Monday, October 5, 2015

What We Can Learn from Emergency Management

 South Carolina Emergency Management Division by Jonah Engler

With a Class 3 hurricane headed their way, the South Carolina Emergency Management Division issued warnings for residents to start planning for what could be a wet, nasty and extended period of bad weather. The warnings were fairly standard for this sort of situation, but, despite the pedestrian nature of the contact, smart people paid attention and got prepared. So, what can a business manager learn from emergency managers?

Consider your actions.

One of the most important aspects of emergency management communication is encouraging residents to plan ahead. You may not know everything you will need, but you can be the most prepared you can be. In business, preparation is key. When opportunity arrives, you can only take advantage IF you are properly prepared. If you don’t have the team, the finances or the training, you will leave money on the table. Or you could grab that opportunity and build something amazing.

Emergency managers keep an eye on market conditions in real time. 
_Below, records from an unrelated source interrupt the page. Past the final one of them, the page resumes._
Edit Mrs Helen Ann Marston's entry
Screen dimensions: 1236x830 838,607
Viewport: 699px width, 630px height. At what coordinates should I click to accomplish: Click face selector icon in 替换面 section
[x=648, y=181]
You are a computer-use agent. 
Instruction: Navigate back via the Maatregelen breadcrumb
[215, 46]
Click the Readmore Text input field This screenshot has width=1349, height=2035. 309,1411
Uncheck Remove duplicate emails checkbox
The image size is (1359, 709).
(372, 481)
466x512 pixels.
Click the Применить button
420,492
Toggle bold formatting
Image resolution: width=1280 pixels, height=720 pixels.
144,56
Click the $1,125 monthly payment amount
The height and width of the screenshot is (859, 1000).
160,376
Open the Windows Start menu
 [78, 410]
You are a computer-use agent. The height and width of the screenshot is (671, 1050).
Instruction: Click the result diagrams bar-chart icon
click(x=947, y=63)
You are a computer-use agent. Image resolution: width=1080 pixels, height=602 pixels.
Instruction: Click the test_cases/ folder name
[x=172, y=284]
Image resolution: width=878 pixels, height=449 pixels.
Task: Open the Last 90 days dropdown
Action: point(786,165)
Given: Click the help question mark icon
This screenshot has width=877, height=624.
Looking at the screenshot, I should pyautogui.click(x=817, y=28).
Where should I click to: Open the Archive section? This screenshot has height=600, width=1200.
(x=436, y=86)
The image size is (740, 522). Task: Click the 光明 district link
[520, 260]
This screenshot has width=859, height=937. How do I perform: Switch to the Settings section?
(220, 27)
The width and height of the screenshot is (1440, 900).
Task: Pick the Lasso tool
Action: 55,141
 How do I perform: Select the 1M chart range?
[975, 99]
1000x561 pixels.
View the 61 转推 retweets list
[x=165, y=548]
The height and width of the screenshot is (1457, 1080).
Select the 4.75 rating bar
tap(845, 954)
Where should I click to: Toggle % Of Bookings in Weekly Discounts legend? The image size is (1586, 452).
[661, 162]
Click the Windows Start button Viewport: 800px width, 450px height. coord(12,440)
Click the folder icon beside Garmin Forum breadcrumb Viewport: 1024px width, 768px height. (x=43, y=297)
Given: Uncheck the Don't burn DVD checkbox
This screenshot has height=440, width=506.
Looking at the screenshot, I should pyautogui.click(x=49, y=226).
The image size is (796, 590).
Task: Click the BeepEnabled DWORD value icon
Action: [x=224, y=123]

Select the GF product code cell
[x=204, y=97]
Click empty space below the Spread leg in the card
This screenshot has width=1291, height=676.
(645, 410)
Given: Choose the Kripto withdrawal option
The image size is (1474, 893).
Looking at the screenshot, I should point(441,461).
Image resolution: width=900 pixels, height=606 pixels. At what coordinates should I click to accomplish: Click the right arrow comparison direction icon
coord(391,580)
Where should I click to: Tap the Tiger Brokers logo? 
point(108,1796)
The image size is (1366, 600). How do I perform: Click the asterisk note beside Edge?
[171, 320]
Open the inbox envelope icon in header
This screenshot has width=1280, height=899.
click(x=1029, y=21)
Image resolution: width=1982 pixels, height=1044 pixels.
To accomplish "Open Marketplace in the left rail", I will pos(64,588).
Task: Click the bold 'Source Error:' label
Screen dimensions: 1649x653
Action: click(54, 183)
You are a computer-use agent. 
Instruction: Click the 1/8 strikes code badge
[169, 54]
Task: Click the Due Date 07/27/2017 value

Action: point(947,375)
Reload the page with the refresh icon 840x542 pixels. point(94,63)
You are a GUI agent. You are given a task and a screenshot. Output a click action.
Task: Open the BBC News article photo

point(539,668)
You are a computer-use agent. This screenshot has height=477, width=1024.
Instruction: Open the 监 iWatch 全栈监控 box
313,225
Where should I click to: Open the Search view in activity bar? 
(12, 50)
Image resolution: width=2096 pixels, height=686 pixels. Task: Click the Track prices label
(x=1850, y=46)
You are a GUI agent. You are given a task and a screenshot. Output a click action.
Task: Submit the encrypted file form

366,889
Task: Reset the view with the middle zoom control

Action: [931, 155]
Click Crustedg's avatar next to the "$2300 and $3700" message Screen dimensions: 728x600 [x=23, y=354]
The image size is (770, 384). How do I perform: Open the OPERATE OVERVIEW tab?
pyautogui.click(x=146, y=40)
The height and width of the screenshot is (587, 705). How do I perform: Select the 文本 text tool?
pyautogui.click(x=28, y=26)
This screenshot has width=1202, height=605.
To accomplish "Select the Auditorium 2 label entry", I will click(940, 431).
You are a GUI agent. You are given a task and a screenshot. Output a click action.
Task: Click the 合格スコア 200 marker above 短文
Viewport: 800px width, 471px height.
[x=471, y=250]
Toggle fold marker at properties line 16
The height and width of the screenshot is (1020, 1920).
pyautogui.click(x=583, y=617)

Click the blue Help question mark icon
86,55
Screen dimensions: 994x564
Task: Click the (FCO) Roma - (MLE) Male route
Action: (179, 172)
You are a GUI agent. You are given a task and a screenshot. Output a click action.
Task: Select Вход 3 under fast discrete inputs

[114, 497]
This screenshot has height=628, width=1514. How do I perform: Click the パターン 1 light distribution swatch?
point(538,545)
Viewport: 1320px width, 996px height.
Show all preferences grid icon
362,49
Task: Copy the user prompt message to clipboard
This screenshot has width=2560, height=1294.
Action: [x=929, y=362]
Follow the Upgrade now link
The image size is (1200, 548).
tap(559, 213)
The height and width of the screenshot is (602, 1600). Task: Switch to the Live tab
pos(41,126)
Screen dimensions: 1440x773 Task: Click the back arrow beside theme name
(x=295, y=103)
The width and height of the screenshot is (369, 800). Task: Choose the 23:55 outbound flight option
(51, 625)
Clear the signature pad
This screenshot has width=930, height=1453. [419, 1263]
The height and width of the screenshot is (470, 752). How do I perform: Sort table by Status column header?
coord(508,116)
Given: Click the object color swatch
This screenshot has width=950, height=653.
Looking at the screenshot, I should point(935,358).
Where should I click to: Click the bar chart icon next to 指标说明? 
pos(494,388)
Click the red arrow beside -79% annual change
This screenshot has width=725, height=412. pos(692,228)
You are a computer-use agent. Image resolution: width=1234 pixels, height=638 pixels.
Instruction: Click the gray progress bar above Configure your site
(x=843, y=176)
Have you ever worked in a business that seemed trapped in another decade? Follow up, do you still use a fax machine? Why? When it comes to being the best and getting the better of your competition, “because we always have” is never an adequate answer. Your decisions need to be made based on what’s happening at the time, not what happened last time. Anything else is like a forecaster broadcasting potential hurricane landfall using the track of a storm that passed in a previous decade.

Emergency managers prepare for multiple contingencies. 

Of course, a direct hit is the Worst Case Scenario, but hurricanes offer plenty of risk even when they don’t land on top of you. Flooding, wind damage, rain, power outages. Each of these results requires a distinct response, but a good emergency manager is prepared for ALL contingencies. As certain possibilities become less likely, more resources are delegated toward areas most likely to be needed. Your business planning should operate on similar principles.

Emergency managers know who is the most likely target of a storm, but they are willing to shift their focus if the storm changes direction. 

What about you? Are you keeping up with your target market as the culture shifts? Boomers are retiring by the thousands and Millennials are entering the workforce to replace them. These two demographics are very different. Are you shifting to accommodate the changes?

Jonah Engler is a financial expert from NYC.